Brunnemann did not respond to questions from The Times and a park spokesman declined a request to interview Shaver.
In 1978, when the Kemp’s ridley nesting program at Padre Island began, the species was in such peril that biologists began sending them to zoos and aquariums, convinced the turtles were on the brink of extinction. Though the turtles mainly nested in Mexico, they had been so heavily poached that scientists decided to create a second colony in the United States to improve the species’ odds of surviving natural disasters and human interference.
Throughout the 80s, scientists worked to persuade turtles to think of Padre Island as their new home. They transported thousands of eggs from nests in Mexico to the narrow barrier island, releasing hatchlings into the Gulf of Mexico and crossing their fingers that the turtles might come back again.
The entire experiment rested on the then-controversial idea that female sea turtles would return to the beach where they were born to spawn. In 1996, the first ones did.
The Kemp’s ridley is still critically endangered, but its numbers have been growing, peaking in 2017 when beach patrollers found 353 nests in Texas.
And with that growth came national attention. The National Park Service increased the turtle conservation program’s funding in the mid-2000s and Shaver won millions of dollars in grant funding to support her work. Earlier this year, she was named a finalist for the Samuel J. Heyman Service to America Medals, better known as the “Sammies” or the “Oscars of Government Service,” one of the highest honors for a federal public servant.
When the agency issued its report in June, sea turtle scientists in Texas said they were stunned by its calls for budget cuts and restrictions on research.
“It’s definitely a money-grab, in my opinion,” said Jeff George, the executive director of Sea Turtle Inc, a privately run rescue center on South Padre Island. George, who was interviewed by the report’s authors, said they had dismissed the Kemp ridley’s numbers in Texas as only a tiny fraction of the species’ overall population and downplayed the significance of the park’s conservation efforts.

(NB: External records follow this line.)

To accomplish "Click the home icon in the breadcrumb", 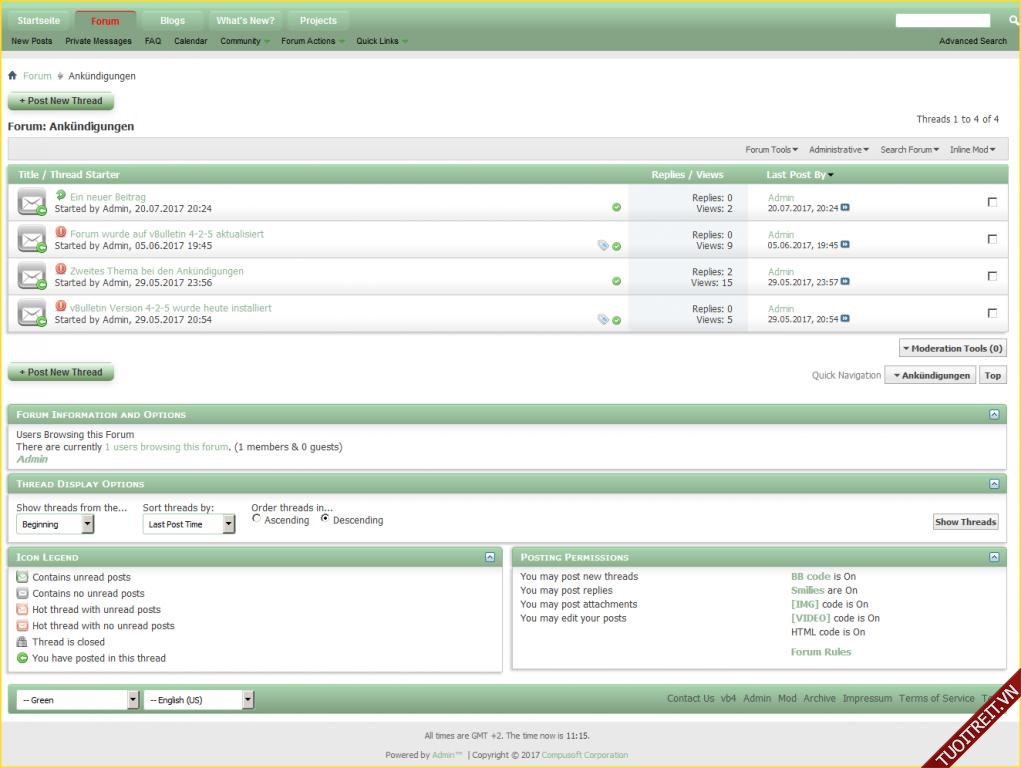I will click(x=12, y=76).
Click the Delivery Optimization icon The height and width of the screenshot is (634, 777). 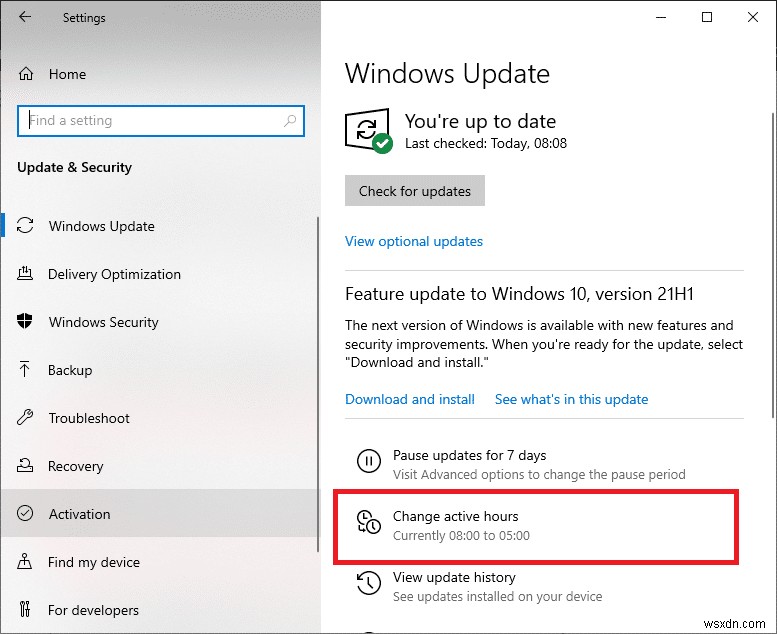[x=26, y=274]
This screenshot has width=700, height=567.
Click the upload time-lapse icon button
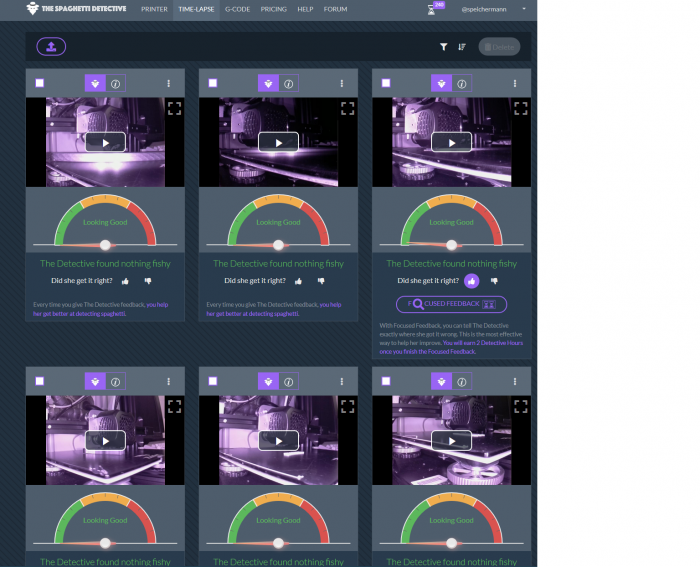pyautogui.click(x=51, y=46)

“They don’t understand the realities of Texas and just how vast and remote it is. They don’t know how tenuous things were in Mexico last year and can be from year to year,” he said. “All they see is a lot of money spent for 1% of the population.”

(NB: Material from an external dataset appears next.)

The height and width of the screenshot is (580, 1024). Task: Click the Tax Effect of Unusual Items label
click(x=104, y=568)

Some scientists were especially critical of the report’s recommendation that turtle eggs be increasingly left in their nests or placed in protective corrals, rather than excavated and brought to an incubation room.
Kemp’s ridley nests are easily invaded by hungry coyotes and fire ants or destroyed by tides that can extend up to the dunes. If beach patrollers don’t collect the eggs soon after they’re deposited in a nest, they’re often too late.
Texas law also poses a unique challenge. Beaches are classified as public roadways and year-round beach driving is allowed at Padre Island.
Yet to agency officials, the program’s conservation practices seem excessive. “Whether this level of intensive wildlife management is still necessary is a legitimate scientific question now that Kemp’s numbers have increased from the low identified in the 1970s that prompted intervention,” the report said.
Marshall and other scientists insist it is. While the species’ numbers have increased, many biologists consider the Padre Island nesting site a work in progress that’s far from established.
“Because these turtles are so critically endangered, every egg matters,” Marshall said. “Why would you take the risk of losing half your nests on the upper Texas coast? Maintaining the alternate colony is very important. It doesn’t matter what the percentage is this is our insurance policy.”